Dáil Éireann Debate, Friday - 6 September 2019

Friday, 6 September 2019

Questions (166)

Bernard Durkan

Question:

166. Deputy Bernard J. Durkan asked the Minister for Finance the extent to which he continues to monitor the activities of the financial organisations or their agents in relation to penalised borrowers (details supplied); and if he will make a statement on the matter. [36913/19]

View answer

Written answers

Both the Government and the Central Bank of Ireland (Central Bank) are both strongly of the view that the current regulatory framework provides sufficient protections to consumers. 

The Code of Conduct on Mortgage Arrears 2013 (CCMA) provides a strong consumer protection framework, aimed specifically at the process to be followed by relevant firms, to ensure borrowers in arrears or pre-arrears in respect of a mortgage loan secured on a primary residence are treated in a timely, transparent and fair manner. Banks, retail credit firms and credit servicing firms are all required to comply with the CCMA as a matter of law.

The CCMA sets out the Mortgage Arrears Resolution Process, (MARP), a four-step process that regulated entities must follow:

Step 1: Communicate with borrower;

Step 2: Gather financial information;

Step 3: Assess the borrower’s circumstances; and

Step 4: Propose a resolution

The regulated entity must base its assessment of the borrower’s case on the full circumstances of the borrower including personal circumstances, overall indebtedness, information provided in the Standard Financial Statement, current repayment capacity and past repayment history. In order to determine which options for alternative repayment arrangements (ARAs) are viable for each particular case, the regulated entity must explore all of the options for ARAs offered by that regulated entity.

Where an ARA is offered to the borrower, the regulated entity must inform the borrower of the reasons why the ARA offered is considered to be appropriate and sustainable for the borrower’s individual circumstances.
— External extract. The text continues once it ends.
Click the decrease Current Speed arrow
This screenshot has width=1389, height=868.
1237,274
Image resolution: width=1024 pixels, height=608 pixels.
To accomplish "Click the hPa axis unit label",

Where the borrower’s circumstances have changed, in line with Provision 40 of the CCMA, any change to the ARA must be appropriate and sustainable for the borrower’s circumstances.

It should be noted that neither I, nor the Central Bank can interfere with the strategy,  commercial decisions or the legitimate contractual rights of regulated entities where such firms are complying with their regulatory and contractual obligations. Regulated entities are entitled to rely on their contractual rights and make their own commercial decisions while always adhering to consumer protection legislation.